(Material for this exercise Opens)

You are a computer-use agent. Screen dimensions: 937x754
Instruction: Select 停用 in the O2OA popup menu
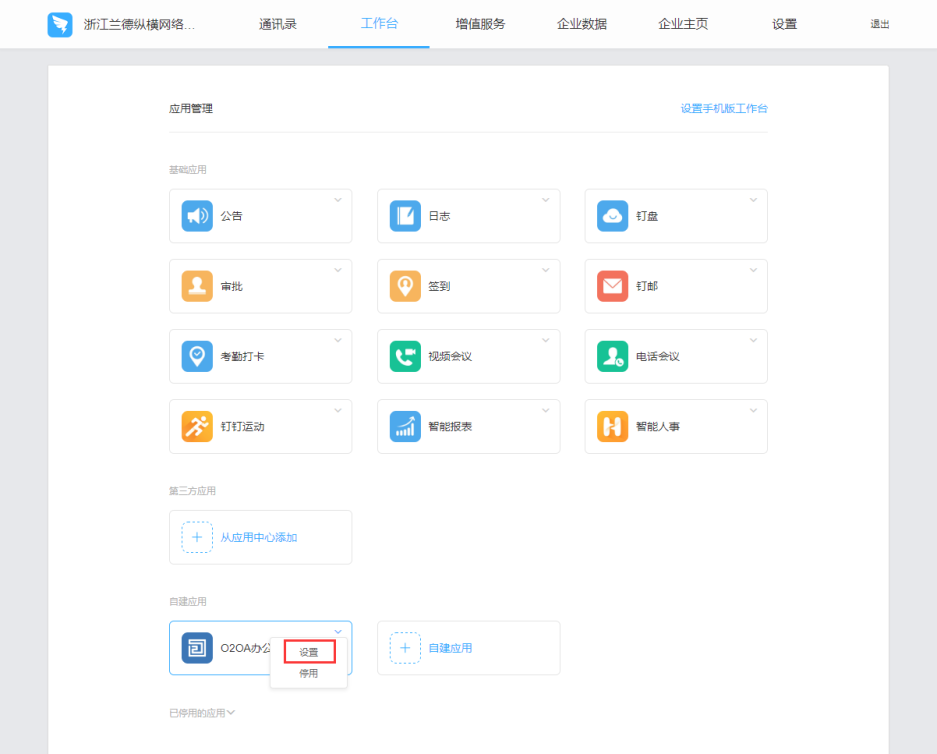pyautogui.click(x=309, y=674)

(Material for this exercise Closes)
(Material for this exercise Opens)

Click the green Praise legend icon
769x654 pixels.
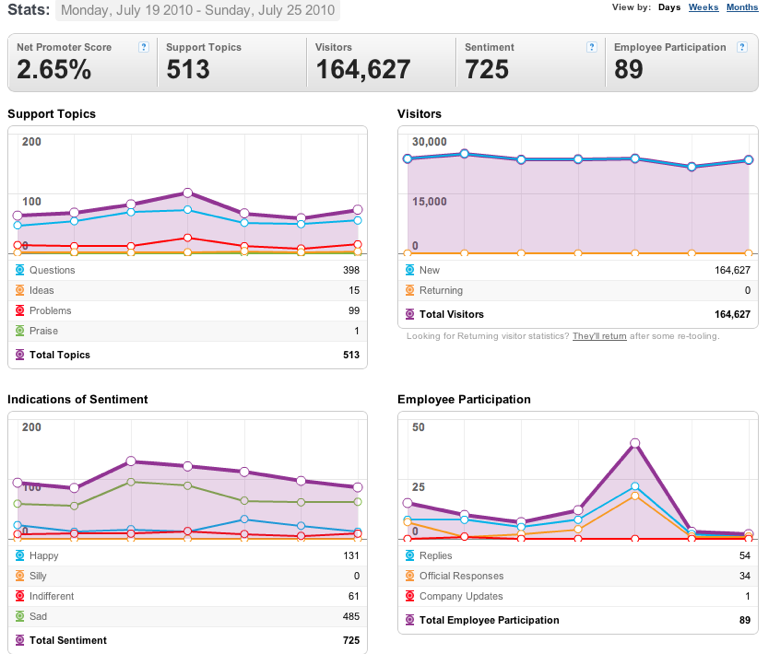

(Material for this exercise Closes)

#### Try it:
From the listing above, return the lines starting at the one with "Click the green Praise legend icon" and ending at the one with "769x654 pixels.", both kept, exactly as they appear and nothing more.

#### Solution:
Click the green Praise legend icon
769x654 pixels.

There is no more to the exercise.